> **BRIEF**:
Skip the pictures. Transcribe exactly the lines from the line containing "You are a GUI" to the end of the listing.

> **RECORD SET**:
-=-=-=-=-
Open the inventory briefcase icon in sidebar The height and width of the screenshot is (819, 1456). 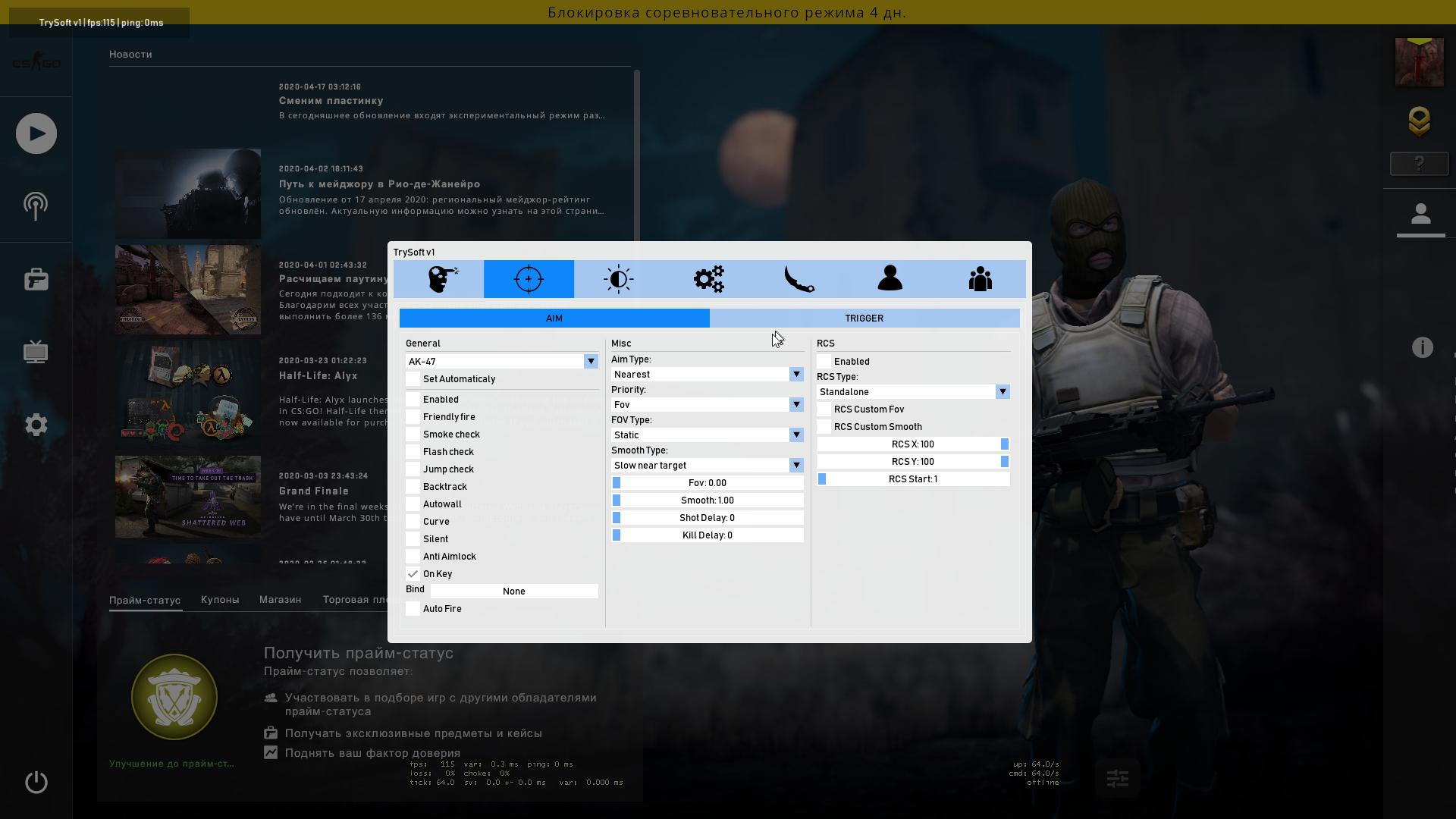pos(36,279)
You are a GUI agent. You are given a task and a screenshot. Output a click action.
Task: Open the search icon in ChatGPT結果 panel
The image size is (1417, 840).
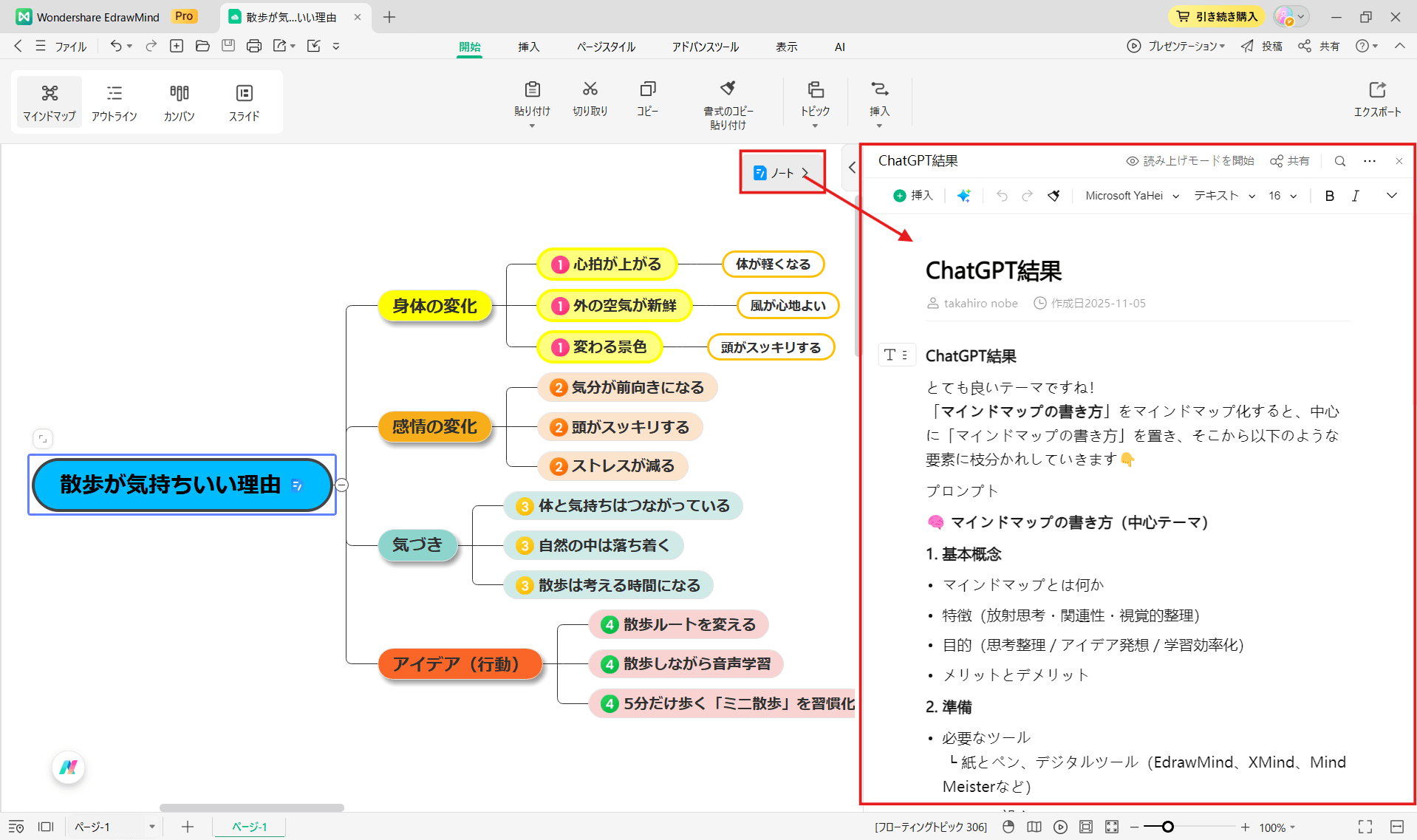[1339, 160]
-=-=-=-=-
> **TASK RESULT**:
You are a GUI agent. You are given a task and a screenshot. Output a click action.
Task: Open the search icon in ChatGPT結果 panel
The image size is (1417, 840).
[1339, 160]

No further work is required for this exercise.